> **Source data**

· · · ·

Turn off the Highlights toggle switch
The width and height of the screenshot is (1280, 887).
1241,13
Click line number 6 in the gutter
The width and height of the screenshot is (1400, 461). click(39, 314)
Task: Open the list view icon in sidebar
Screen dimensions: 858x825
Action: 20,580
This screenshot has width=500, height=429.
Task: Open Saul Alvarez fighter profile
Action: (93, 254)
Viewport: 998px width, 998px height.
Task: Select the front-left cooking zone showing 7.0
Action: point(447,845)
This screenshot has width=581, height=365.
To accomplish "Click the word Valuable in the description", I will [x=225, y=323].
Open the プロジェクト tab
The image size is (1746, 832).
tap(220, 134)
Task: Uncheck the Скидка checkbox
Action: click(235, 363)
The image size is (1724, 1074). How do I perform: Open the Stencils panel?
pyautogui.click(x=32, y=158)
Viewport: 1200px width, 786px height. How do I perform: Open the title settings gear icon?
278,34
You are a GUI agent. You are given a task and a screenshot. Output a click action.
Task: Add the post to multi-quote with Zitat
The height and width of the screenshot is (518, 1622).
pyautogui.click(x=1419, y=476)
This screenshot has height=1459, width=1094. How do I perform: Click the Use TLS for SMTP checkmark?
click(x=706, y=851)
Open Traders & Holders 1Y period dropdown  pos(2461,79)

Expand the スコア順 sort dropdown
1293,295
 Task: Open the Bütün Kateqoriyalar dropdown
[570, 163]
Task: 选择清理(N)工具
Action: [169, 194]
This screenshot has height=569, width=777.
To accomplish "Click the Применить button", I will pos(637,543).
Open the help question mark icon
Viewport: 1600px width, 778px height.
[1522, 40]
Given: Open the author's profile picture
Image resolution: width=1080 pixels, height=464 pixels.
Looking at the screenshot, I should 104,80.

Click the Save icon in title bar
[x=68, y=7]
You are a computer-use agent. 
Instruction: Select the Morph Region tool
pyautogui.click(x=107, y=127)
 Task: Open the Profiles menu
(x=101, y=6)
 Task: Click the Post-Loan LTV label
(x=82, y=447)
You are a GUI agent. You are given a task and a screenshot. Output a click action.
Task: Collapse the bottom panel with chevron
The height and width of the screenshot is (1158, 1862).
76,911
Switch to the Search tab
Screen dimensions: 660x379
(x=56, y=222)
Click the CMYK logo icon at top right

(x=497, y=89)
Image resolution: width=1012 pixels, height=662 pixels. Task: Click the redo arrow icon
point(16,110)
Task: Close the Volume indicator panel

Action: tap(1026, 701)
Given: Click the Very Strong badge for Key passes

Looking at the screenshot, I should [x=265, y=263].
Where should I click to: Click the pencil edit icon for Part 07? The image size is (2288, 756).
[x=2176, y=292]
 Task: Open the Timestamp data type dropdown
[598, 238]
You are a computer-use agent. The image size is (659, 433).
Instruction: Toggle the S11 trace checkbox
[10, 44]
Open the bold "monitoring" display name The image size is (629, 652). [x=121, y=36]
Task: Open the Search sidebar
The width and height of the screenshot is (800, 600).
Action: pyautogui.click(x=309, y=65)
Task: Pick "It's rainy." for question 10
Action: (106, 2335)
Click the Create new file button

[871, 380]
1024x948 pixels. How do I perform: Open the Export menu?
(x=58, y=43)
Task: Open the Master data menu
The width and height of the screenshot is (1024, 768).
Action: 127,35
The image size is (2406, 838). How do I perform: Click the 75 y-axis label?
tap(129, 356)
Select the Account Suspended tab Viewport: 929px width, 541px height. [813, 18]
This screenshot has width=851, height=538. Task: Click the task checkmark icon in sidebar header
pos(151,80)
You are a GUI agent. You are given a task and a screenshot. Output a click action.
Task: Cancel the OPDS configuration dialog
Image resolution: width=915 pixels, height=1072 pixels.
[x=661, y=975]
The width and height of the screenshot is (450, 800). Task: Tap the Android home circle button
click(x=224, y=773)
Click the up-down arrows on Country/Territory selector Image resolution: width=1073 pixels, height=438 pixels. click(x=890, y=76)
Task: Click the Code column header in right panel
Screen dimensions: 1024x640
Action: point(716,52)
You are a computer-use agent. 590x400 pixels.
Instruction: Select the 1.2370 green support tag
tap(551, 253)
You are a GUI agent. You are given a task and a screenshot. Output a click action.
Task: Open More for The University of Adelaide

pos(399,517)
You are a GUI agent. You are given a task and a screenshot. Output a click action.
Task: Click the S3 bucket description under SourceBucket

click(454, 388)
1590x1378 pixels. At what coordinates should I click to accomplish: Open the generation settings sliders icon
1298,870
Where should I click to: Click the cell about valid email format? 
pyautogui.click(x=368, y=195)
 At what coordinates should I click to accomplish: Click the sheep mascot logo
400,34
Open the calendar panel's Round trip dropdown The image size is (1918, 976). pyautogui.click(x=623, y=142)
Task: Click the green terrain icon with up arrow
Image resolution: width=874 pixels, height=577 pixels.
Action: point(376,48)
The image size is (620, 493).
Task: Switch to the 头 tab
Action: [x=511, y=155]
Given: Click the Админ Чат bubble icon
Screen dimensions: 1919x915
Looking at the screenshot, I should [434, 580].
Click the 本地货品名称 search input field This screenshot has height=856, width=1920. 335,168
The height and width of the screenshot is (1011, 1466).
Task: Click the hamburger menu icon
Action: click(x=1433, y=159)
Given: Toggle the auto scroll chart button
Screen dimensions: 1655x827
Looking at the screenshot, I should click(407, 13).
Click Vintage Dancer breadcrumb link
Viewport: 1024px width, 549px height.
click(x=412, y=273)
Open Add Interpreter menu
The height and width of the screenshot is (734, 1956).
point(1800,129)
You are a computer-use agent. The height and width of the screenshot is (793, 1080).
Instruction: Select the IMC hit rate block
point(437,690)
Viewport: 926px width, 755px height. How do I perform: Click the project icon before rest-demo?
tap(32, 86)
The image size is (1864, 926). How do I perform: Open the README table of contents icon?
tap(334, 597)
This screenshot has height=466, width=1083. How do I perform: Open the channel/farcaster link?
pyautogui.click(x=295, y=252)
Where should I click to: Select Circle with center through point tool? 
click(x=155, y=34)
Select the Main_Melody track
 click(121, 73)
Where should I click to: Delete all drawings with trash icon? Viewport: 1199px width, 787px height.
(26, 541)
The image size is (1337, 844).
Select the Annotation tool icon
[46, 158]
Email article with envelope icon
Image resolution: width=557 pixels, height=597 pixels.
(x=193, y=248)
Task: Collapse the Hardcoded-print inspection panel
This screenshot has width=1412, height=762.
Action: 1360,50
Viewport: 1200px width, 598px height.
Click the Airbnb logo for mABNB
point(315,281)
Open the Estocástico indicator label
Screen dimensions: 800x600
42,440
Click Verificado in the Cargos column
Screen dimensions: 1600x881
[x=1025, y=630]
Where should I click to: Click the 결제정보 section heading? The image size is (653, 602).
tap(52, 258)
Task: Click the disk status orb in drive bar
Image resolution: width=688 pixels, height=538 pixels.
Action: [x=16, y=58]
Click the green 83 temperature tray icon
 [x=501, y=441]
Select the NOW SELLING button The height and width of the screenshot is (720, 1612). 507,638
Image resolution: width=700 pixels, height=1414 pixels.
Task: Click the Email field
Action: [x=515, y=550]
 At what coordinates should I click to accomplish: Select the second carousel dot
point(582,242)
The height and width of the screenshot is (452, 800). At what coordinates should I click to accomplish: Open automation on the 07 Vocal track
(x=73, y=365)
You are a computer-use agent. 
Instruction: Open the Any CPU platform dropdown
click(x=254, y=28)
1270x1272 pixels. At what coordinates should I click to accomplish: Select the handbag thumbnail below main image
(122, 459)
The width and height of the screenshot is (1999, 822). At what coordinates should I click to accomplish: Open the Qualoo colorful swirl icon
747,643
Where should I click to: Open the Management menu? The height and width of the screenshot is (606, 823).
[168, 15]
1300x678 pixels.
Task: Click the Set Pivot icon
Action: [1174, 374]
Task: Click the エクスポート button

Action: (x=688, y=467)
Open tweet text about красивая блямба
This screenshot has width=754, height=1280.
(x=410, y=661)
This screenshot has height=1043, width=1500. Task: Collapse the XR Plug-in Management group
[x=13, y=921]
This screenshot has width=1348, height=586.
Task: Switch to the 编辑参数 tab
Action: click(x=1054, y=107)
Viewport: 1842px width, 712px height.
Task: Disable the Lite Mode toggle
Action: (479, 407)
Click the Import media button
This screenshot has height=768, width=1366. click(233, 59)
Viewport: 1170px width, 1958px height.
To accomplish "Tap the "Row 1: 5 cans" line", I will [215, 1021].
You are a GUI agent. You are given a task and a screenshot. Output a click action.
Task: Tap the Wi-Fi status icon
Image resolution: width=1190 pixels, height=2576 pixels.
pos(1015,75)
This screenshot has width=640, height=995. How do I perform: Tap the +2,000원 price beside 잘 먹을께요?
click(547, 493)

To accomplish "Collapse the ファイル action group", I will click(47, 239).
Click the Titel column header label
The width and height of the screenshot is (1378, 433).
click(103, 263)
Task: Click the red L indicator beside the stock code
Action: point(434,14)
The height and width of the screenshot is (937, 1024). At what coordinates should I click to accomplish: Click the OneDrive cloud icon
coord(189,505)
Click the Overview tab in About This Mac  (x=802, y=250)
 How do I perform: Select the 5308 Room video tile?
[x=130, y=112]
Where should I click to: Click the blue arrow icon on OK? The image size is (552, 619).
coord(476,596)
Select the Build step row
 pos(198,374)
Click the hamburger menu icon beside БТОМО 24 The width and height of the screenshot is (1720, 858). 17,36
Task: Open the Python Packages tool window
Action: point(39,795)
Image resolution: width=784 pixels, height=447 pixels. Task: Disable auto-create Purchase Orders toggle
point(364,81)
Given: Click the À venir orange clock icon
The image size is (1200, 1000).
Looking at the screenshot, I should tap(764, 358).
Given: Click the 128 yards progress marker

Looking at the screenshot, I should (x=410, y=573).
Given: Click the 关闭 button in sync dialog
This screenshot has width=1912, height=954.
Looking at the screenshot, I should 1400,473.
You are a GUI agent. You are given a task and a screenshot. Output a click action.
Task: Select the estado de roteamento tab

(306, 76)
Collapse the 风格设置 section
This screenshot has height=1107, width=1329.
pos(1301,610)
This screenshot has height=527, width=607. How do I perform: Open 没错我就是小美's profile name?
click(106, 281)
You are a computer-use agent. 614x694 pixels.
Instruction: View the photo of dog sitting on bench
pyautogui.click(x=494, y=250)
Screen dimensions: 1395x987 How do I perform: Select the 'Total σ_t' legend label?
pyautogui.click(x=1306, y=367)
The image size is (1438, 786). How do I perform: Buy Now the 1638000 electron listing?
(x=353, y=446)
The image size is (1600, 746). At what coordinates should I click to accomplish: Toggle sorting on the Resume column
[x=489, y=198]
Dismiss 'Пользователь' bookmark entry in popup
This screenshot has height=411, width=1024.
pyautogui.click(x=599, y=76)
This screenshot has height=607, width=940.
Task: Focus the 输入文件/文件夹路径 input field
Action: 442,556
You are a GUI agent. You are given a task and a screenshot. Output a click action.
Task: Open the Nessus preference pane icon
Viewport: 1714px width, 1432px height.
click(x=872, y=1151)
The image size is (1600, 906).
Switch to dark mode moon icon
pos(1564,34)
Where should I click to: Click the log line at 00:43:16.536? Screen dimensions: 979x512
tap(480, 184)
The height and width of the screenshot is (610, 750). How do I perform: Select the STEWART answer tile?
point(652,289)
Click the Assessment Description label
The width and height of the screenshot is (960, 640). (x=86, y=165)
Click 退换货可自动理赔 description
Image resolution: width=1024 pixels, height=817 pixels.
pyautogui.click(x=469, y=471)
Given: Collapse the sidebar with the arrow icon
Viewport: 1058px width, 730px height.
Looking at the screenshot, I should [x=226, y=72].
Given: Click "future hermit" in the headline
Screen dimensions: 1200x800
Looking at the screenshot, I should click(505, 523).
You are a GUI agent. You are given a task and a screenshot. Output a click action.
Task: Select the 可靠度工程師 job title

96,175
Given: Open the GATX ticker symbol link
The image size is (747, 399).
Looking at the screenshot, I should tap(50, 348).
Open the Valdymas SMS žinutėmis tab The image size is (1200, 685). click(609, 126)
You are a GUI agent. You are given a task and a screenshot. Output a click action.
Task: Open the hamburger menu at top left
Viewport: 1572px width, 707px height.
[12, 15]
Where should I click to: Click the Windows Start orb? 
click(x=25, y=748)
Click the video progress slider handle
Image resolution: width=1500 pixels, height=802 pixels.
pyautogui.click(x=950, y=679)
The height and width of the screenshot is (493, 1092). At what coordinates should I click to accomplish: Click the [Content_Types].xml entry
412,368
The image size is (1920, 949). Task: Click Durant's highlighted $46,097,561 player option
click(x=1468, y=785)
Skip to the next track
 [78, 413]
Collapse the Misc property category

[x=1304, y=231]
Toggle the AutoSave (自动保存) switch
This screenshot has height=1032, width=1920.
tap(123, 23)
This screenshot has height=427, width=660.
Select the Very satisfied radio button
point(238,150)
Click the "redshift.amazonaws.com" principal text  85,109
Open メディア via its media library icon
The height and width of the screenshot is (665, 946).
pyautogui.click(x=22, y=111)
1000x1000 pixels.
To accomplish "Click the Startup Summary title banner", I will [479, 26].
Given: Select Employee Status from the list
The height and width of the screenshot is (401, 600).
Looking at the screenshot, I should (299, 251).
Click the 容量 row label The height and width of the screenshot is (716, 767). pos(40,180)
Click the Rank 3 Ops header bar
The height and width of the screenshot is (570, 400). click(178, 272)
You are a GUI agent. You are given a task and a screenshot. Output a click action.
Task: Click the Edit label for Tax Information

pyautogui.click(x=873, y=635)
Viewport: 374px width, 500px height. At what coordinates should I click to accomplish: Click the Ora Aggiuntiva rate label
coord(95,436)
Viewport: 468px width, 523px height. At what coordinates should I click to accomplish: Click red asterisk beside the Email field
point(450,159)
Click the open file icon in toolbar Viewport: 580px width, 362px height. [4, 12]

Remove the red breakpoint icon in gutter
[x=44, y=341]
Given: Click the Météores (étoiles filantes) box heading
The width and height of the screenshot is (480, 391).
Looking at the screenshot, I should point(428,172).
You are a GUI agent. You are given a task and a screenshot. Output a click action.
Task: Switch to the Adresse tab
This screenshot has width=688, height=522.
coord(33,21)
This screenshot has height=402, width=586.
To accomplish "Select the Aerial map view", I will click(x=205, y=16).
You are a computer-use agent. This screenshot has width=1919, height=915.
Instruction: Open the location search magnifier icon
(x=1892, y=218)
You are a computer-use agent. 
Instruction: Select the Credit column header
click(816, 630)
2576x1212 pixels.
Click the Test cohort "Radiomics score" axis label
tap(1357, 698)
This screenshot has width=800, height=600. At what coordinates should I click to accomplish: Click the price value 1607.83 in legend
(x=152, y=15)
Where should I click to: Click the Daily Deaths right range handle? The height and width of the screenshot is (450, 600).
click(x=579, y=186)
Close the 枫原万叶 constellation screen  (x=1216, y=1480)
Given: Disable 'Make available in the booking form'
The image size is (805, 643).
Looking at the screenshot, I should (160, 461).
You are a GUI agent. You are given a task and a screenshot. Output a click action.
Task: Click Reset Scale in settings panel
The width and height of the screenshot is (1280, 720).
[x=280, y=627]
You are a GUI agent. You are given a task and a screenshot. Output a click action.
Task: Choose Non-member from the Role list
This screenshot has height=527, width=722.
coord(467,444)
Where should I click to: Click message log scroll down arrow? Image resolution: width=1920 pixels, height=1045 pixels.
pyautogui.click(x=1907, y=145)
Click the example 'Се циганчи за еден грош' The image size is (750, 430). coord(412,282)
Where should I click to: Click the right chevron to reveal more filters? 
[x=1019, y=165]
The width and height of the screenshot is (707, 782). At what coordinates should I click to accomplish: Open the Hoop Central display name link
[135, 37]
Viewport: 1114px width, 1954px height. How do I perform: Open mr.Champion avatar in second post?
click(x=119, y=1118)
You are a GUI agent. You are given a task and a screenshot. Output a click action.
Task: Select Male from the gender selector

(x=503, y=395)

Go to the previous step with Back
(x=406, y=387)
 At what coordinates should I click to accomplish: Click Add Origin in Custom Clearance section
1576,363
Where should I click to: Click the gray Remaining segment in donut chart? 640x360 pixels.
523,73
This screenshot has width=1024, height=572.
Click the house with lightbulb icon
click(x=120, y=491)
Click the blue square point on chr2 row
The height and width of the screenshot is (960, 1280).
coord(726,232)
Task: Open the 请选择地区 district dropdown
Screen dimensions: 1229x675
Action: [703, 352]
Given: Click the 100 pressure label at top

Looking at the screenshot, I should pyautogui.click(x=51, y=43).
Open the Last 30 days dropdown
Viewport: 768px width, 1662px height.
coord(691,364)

· · · ·

> **What is required**
Find every line in the records that uses the string "computer", then copy it.

> **Result**
You are a computer-use agent. 
You are a computer-use agent. The image size is (659, 433).
You are a computer-use agent. 590x400 pixels.
You are a computer-use agent. The height and width of the screenshot is (793, 1080).
You are a computer-use agent. 
You are a computer-use agent. 614x694 pixels.
You are a computer-use agent. This screenshot has width=1919, height=915.
You are a computer-use agent. 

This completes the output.